I'm pretty sure that the normal to the plane I want to find would be (0,1,1). A y-intercept would go through (0,y,0) and a z-intercept would go through or be (0,0,z). How do I make an equation with a y and z- intercept at 4 and -2 respectively?

Mark44
Mentor

## Homework Statement

Determine the Cartesian equation of the plane that is perpendicular to the yz-plane and has y-intercept 4 and z-intercept -2.

?

## The Attempt at a Solution

I'm pretty sure that the normal to the plane I want to find would be (0,1,1). A y-intercept would go through (0,y,0) and a z-intercept would go through or be (0,0,z). How do I make an equation with a y and z- intercept at 4 and -2 respectively?
No, the normal to the plane is NOT <0, 1, 1>. The normal is perpendicular to this vector. The plane is perpendicular to the y-z plane. The y-intercept is 4, which means that the point (0, 4, 0) is on the plane. The z-intercept is -2, which means that what point is on the plane?

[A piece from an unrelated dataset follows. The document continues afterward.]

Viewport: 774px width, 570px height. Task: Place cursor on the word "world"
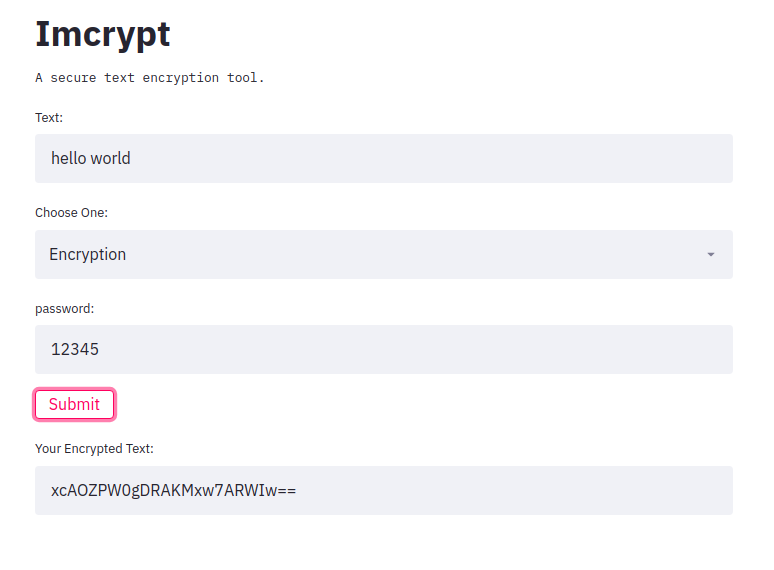[x=110, y=159]
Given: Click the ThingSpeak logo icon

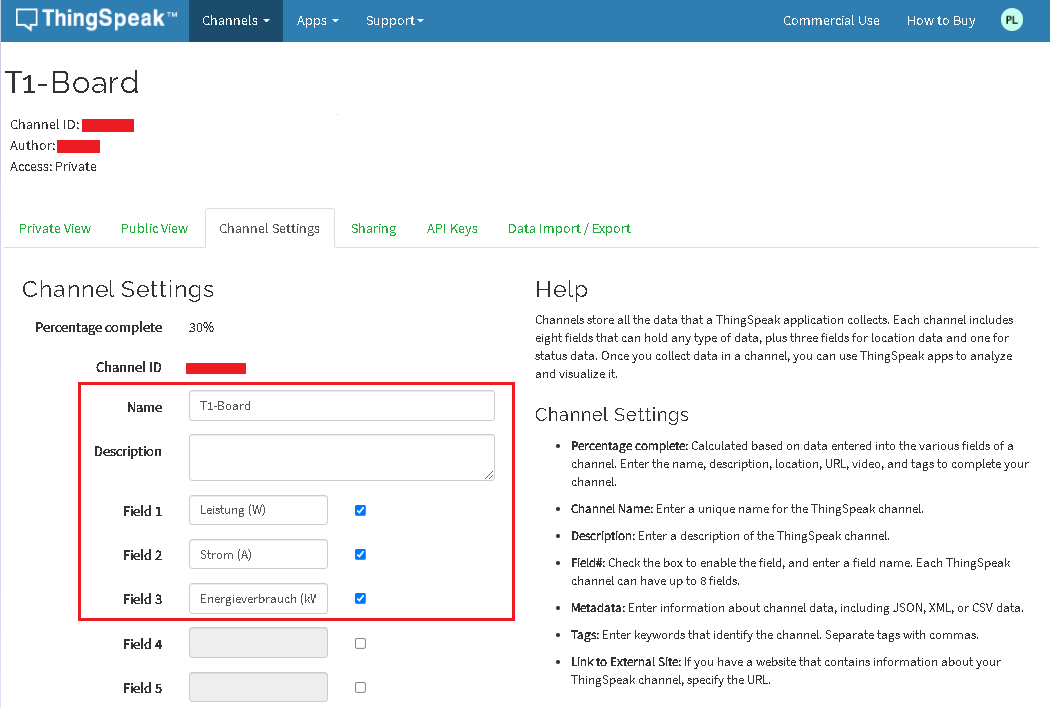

If you're not already doing so, draw a sketch using a three-dimensional coordinate system. It will help you get your head around these kinds of problems.

My teacher said to forget about learning how to sketch, so that's out. Is the normal to the plane (1,0,0) then? So (0,4,0) and (0,0,-2) are both on the plane. How would I stick those points on a plane with a Cartesian equation of x=0, then? I need to get a D-value, which I can get from points, I know, but when the equation is 1x + 0y + 0z + D, would the intercepts kind of not really matter? The D-value would be 0, so the equation would be x=0, right? Or am I wrong about the normal again? Or am I supposed to be looking for the direction vector formed by the two intercepts and use that as my normal?